Well I’d like to say that she’s responsible for what I’m doing now in many respects. Because what she did was to save all the letters that she got my father, that she wrote, that Carlos [Offermann] wrote, and she wrote to him, and also that I wrote. And all these were saved by her and they were almost lost when we had a flood in California, in Monrovia California. But for the most part they were saved until…. And I of course had a lot of memories of my childhood, but after reading these letters I somehow changed my point of view a little bit because I learned a lot that way. So what I was going to talk about was a combination of these two things. Now the letters have been copied by Jim Schwartz, he’s interested in doing a book. But I was the one who suggested that originally, I said You know there’s something that’s been going on here, which if it were fiction it would be no good because it would be too fantastic. But it’s real! And therefore I think it’s important to get it out. I was going to write it myself, but I don’t believe that I would …many people think they can write, but I’m not going to delude myself. I was thinking I might write up the thing in a preliminary fashion anyhow, and then Jim can read it and he can decide what to take. Because I can’t tell him everything I remember. That’s too much. And if I just write it down I thought maybe that would be a good way to do it without trying to appeal to a broad audience or something like that. You see? These letters were stored in Monrovia. My mother died there. She had tuberculosis and she died in ’54, I guess it was. And she had collected all these things hoping that maybe it would eventually be written up, what happened. If it ever is written up, its going to be and I hope Jim can do it going to be such a remarkable story that people will say this must be true because it wouldn’t pass as fiction.

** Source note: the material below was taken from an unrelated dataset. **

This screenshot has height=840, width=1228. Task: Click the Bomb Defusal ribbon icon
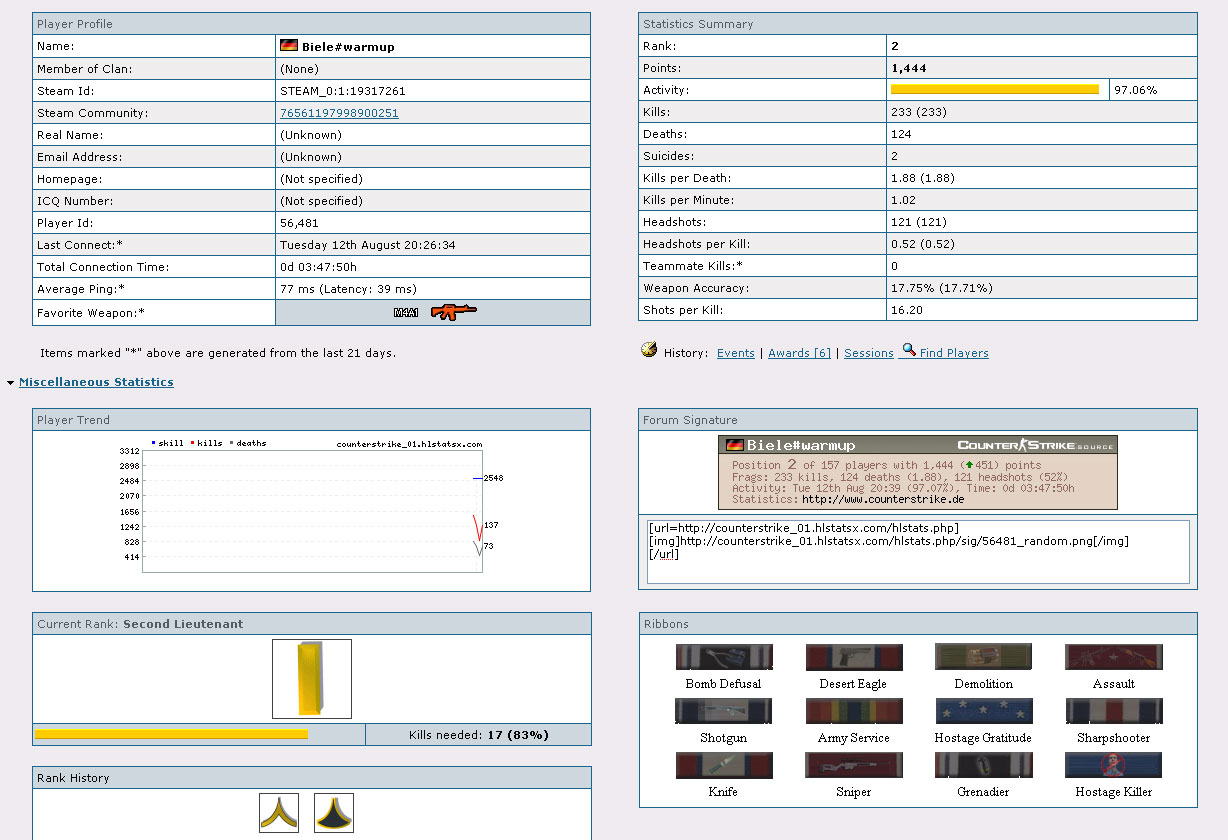pyautogui.click(x=723, y=657)
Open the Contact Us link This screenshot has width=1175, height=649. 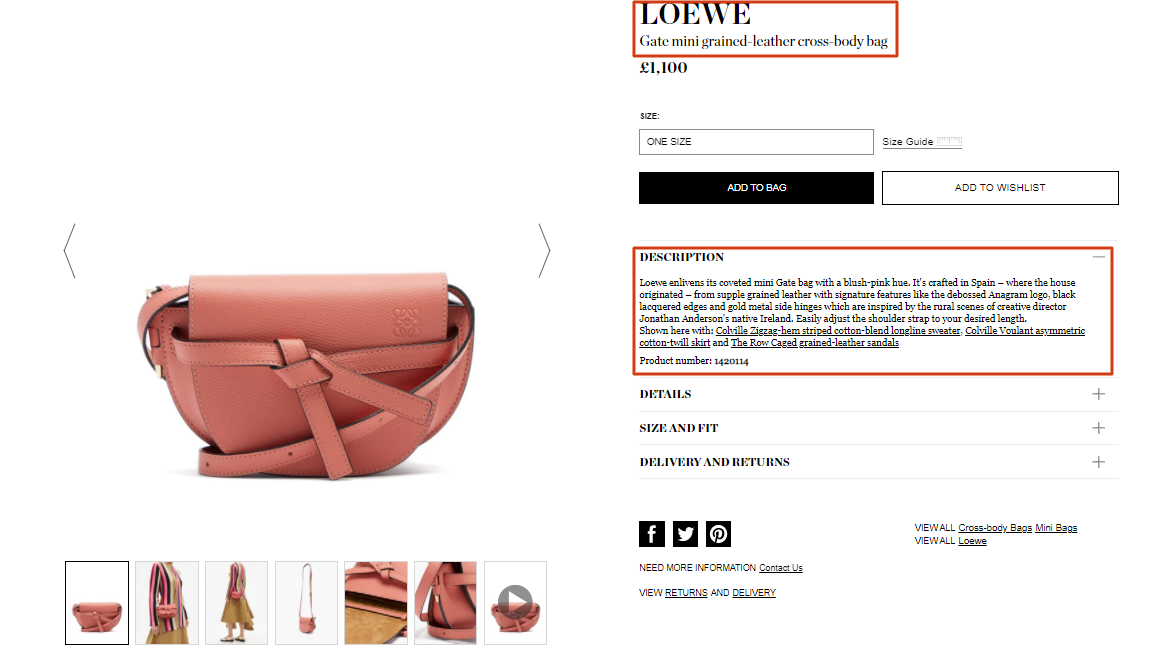tap(781, 568)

David E. Muller was born in 1924 in Austin, Texas. He is the son of Hermann J. Muller, who received a Nobel Prize in 1946 for his discovery of x-ray induced mutations in Drosophila melanogaster, and Jesse Jacobs Muller Offermann, a mathematician and first wife of H.J. Muller.

In the 1930’s, H.J. Muller left his laboratory at the University of Texas to work at the Kaiser Wilhelm Institute in Berlin. He then moved to Russia where he joined the Institute of Genetics and later the Institute of Animal Genetics in Edinburgh. During this time, David and his mother traveled to Germany and Russia to visit his father. After H.J. Muller’s return to the United States in 1940, David reunited with his father at the 1941 Cold Spring Harbor Laboratory Symposium for Quantitative Biology. Afterward, David returned to school at Caltech and H.J. Muller to his appointments at Amherst College (1940-1945) and Indiana University (1945-1967).

Following in his mother’s footsteps, David became a mathematician and began working with computers at the University of Illinois in 1952. There he designed the Muller C-element, which is a commonly used component in computers. He taught at the University of Illinois until 1992 at which time he retired.

In April 2005, David donated his collection of photographs and personal letters written primarily by his parents and Carlos Offermann (one of H.J. Muller’s top graduate students and David’s step-father) to the Cold Spring Harbor Laboratory Archives. The letters were written between 1900 and 1945, although the bulk of the letters date from the early 1920’s when H.J. Muller took his first trip to Europe and the 1930’s when H.J. Muller was working in Germany, Russia, and the UK. These letters also cover the period of time when H.J. Muller made his Nobel-winning discoveries.